# Show production



## leoknite (Jun 13, 2010)

Hi I can't find a lot on show production schools, I wanted to ask here for some information.

As much as finishing my four year education sounds fun, I'm getting to that point. A little about me, I am pursuing theatre arts as a major since I was 19 and rather then accelerate through college I have taken a long tedious route. I decided to balance my education with my experience, scrapping to get any job, any where, at any at time, with or without pay. (Do what you got to do right?) I'm now 24 with a strong resume and looking for that next move, technical school vs 4 year education, I'm leaning on a technical school. I have my General Education completed at a CC so I can transition any direction.

There is too much controversy surrounding fullsails for me to feel comfortable going there. Other then that school, I have only found metalworks institute, and I can't find much about them anywhere. If money was not the concern, what would you suggest for a school?


----------



## kendal69 (Jun 13, 2010)

The school of hard Knocks is the best school out there.

If you really want it and have a great attitude anyone would show you the ropes. There are theatre groups, special event firms, play houses, prop hoses, etc. All have a need for good people. 

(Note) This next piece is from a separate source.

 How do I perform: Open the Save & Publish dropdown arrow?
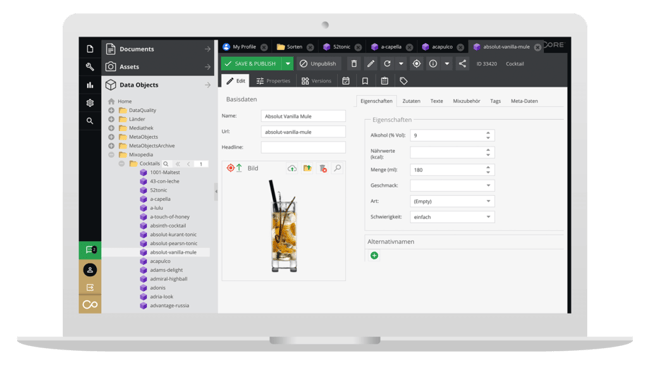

Special event firm have a little of everything, production, prop building, lighting, rigging, electrical, etc.


----------



## gafftaper (Jun 14, 2010)

First of all this is coming from someone who teaches in a community college so I do value education very highly. 

However, if you've already been working for 5 or 6 years, have a good resume, and have some good contacts in town. You may find you don't need further training... or at least that further training won't help you find more work than you are already getting. 

It depends a lot on what your goals are but: Do you REALLY KNOW what you are doing? Do you honestly feel that you do or don't need for further training? Or do you just need your big break? There comes a point in this industry where school of hard knocks can be just as valuable as "fancy book learnin". 

Do you find it easy to get work now? 

Do people you worked with in the past call you out of the blue to work?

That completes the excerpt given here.